[Stored records]
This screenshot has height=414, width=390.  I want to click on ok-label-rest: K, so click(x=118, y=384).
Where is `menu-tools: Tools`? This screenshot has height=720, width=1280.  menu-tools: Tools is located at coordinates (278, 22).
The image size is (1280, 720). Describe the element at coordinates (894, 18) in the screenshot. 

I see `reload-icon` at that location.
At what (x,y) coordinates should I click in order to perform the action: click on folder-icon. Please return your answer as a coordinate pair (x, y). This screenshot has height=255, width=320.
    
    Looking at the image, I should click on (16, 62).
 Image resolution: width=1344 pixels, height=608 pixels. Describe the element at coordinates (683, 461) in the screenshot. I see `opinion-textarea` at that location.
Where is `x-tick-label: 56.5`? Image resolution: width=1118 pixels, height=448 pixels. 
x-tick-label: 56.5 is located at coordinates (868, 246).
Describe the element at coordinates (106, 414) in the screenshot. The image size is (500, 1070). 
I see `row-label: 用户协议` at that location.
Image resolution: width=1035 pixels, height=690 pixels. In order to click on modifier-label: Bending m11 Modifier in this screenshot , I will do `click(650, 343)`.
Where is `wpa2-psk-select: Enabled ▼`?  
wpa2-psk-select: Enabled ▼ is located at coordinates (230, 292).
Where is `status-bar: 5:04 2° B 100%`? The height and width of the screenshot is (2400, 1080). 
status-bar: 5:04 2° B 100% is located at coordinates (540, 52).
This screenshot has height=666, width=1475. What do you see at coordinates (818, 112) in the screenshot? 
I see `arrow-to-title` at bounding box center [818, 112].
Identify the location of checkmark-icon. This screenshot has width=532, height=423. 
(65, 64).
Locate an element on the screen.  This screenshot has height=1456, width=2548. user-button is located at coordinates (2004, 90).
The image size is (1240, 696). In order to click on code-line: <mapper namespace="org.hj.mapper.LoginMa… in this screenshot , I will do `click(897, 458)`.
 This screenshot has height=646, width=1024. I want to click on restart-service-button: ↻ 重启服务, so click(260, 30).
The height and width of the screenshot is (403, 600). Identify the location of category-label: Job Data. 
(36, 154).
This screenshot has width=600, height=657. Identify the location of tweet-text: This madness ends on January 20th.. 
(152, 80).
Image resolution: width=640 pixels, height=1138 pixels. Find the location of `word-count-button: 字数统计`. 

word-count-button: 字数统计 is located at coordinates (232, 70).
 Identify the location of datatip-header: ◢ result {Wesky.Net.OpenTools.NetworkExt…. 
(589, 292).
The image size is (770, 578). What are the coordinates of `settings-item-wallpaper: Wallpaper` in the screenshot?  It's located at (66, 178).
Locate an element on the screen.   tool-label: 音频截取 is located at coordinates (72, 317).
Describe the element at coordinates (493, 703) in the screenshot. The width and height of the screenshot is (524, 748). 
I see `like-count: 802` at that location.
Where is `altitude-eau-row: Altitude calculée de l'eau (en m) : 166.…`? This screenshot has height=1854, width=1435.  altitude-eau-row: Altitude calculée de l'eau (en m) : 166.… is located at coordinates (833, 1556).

Description of the task. List each line in the records above that contains the string "element". Case matters.

The completed task.
The image size is (1280, 720). Describe the element at coordinates (894, 18) in the screenshot. 
 Image resolution: width=1344 pixels, height=608 pixels. Describe the element at coordinates (683, 461) in the screenshot. I see `opinion-textarea` at that location.
Describe the element at coordinates (106, 414) in the screenshot. The image size is (500, 1070). 
Locate an element on the screen.  This screenshot has height=1456, width=2548. user-button is located at coordinates (2004, 90).
Locate an element on the screen.   tool-label: 音频截取 is located at coordinates (72, 317).
Describe the element at coordinates (493, 703) in the screenshot. The width and height of the screenshot is (524, 748). 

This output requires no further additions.